I’d wipe my orange-stained fingers on my caftan when done. 

So, there I was, a long gangly teenager in a bedsheet streaked with orange stains perched in a tree going through puberty one long summer day at a time. 



























What was your favorite Saturday morning cartoon?

It just wasn’t Saturday without Tom & Jerry, Felix the Cat, and Bullwinkle & Rocky, but my favorite cartoons were the old classics:  Silly Symphonies and all the Looney Tunes.  Oh, how I laughed.  Oh, how I was entranced.  Dancing teacups, sentient plants, Singing tubs of cold cream. No wonder we grew up to be the generation that put music videos into the mainstream. 

My brother and I would assemble on the floor in the living room.  Bowl of cereal in front of us far too close to the television.  Mom would say, you’re too close to the television and we would scooch back.  After two bowls of Sugar Pops with the Sugar Bear mascot, I’d be wired for sound.  I did love that cereal which is odd because I wasn’t much of a cereal eater as I hated milk.  I often ate my sugar pops without or as little as possible.
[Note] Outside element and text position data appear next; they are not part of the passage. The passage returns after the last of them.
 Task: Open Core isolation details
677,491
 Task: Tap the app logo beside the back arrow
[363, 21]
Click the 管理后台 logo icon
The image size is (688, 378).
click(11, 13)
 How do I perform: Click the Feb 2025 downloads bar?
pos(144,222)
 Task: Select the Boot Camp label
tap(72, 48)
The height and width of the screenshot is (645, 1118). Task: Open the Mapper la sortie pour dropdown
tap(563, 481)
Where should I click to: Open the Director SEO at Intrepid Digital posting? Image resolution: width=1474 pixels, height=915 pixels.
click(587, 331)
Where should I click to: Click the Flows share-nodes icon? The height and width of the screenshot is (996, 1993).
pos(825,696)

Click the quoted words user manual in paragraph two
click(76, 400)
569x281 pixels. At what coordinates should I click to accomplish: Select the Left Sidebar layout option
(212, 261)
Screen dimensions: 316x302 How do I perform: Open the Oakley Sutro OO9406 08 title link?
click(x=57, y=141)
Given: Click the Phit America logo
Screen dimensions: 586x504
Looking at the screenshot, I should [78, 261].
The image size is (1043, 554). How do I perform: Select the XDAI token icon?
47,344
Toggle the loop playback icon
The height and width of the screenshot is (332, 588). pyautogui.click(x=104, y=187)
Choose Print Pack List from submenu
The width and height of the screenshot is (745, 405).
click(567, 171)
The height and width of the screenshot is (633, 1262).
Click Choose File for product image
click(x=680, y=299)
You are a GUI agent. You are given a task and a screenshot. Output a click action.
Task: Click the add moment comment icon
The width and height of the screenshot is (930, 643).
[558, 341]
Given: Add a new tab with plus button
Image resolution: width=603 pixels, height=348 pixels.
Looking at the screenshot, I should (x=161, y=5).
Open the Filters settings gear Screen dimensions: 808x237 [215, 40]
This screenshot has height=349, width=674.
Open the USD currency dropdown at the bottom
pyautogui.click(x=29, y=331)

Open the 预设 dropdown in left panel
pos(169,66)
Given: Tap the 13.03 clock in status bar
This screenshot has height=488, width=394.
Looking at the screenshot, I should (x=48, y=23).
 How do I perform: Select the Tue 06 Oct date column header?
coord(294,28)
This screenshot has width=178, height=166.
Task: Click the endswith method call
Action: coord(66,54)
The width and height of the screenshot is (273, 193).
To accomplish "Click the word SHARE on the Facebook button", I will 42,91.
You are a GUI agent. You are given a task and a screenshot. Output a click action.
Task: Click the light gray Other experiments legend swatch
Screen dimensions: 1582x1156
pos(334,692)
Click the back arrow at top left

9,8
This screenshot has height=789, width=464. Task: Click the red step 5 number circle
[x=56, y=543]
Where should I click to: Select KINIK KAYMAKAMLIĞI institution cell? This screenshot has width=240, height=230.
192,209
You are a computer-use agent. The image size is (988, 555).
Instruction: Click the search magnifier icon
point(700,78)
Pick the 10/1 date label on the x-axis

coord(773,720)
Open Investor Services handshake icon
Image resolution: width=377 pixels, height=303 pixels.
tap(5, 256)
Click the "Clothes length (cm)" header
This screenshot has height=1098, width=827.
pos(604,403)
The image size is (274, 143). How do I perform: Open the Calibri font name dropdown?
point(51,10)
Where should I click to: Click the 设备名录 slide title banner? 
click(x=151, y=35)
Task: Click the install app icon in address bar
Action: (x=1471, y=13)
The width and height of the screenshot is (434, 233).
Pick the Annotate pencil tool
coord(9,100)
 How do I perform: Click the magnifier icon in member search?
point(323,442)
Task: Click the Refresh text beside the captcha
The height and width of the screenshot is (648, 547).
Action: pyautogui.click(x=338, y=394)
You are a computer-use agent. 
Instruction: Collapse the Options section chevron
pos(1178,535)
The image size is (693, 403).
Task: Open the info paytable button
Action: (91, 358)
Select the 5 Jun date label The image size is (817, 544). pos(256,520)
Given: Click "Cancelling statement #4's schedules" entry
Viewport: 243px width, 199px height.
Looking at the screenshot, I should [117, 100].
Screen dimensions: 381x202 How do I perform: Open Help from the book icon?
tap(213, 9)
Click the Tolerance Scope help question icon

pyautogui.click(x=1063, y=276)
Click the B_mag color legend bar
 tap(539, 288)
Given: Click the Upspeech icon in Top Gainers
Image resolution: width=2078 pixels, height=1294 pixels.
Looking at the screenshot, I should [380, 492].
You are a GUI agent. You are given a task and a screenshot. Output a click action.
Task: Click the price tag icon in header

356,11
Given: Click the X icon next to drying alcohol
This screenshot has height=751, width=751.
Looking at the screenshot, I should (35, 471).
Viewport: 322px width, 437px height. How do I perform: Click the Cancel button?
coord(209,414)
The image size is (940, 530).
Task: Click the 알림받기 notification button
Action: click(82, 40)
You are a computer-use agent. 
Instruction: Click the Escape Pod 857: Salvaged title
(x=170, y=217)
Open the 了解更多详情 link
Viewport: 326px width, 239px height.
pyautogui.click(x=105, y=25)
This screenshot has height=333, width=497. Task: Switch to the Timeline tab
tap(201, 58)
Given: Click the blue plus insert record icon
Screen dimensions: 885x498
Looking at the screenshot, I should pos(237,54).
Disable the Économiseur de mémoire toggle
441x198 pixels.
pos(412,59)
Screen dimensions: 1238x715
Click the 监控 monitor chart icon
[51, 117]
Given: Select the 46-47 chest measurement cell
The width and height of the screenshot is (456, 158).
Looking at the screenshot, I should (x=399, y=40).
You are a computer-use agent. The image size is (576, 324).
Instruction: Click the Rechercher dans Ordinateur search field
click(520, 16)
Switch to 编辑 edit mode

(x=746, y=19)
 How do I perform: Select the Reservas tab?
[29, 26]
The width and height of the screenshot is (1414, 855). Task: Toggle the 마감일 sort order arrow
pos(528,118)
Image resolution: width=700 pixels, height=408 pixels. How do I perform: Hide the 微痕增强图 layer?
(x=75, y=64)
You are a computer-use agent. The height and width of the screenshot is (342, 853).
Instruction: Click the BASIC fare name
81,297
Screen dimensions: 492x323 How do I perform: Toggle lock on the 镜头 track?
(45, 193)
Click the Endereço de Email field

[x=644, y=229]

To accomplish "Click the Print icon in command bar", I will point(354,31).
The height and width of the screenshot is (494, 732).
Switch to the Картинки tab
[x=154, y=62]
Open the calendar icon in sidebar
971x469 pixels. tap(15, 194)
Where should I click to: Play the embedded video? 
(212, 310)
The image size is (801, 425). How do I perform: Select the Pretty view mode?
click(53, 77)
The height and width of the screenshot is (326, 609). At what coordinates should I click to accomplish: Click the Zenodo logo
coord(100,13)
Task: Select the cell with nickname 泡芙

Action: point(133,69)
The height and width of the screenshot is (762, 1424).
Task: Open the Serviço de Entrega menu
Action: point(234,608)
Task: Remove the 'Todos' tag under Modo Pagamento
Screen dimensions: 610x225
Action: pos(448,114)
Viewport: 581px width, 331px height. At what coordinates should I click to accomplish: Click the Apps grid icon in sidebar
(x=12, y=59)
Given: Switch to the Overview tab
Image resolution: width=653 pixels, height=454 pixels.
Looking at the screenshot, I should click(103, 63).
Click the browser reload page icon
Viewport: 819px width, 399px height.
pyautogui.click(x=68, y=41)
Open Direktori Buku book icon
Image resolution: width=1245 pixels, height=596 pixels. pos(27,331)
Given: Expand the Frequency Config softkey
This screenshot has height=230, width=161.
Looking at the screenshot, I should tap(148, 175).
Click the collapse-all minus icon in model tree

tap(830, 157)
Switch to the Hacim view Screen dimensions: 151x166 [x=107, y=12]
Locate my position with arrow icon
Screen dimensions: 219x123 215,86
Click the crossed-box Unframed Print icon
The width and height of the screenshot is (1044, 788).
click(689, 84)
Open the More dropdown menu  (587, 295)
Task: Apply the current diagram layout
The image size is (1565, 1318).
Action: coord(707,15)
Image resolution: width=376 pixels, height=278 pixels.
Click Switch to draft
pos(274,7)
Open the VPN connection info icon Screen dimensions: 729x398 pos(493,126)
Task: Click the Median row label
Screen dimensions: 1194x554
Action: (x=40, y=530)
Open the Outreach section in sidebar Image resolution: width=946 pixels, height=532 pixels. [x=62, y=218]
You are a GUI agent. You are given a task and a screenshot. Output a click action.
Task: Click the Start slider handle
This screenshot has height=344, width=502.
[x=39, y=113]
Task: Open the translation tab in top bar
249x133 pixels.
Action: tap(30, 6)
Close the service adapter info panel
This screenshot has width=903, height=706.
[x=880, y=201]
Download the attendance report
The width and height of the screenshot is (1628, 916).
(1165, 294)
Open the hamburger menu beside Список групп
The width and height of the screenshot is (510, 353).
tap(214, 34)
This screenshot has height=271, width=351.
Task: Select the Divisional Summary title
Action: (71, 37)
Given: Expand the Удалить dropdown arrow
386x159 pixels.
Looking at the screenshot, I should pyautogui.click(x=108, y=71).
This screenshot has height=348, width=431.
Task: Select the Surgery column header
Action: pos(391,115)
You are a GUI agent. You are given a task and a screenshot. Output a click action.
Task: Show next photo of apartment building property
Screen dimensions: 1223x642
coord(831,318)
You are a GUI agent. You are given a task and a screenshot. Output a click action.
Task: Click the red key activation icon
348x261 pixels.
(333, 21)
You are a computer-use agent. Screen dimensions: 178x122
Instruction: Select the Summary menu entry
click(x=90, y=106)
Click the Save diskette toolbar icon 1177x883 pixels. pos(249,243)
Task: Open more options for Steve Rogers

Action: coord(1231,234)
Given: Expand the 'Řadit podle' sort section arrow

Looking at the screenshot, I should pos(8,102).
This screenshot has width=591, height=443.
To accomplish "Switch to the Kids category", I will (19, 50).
Funny, but I can’t remember the order of the cartoons though I remember that I was done by the time Johnny Quest came on.  Sometimes I’d watch it, other times not.  My brother was done before then and likely in the backyard with his Tonka trucks. 

At about the age of 10 or 11, I added American Bandstand to Saturday cartoons.  I think it came on at noon.  In later years, soul train followed.

When I got older yet, I discovered that often there were old movies on in the afternoon.  I Sugar Popped my way through musicals, film noir, Jerry Lewis, and Tammy movies.

Saturdays were blissful.  The only real day I didn’t have much to do.  Sure, we were expected to clean our room and do other housecleaning duties, but none of that “no playing until chores were done.”  As long as we did get it done, we were pretty free to choose when.  No school, no church, hours and hours to just be.  Laughing at cartoons, reading Beverly Clearly, eating when hungry, and straightening my bedroom when I was good and ready to. 

As an adult, I watched cartoons with my son.  I wonder if he realizes how cheated he was.  Everything has a moral, a lesson, a sponsor.  No silliness just for the sake of being silly.  No whimsy.  No dancing tubs of cold cream. 

I am resolved to buy the old Warner Brothers stuff on DVD so that my grandson will have those hours of childhood.  Bugs Bunny, Elmer Fudd, The Roadrunner.  What a golden period for cartoons.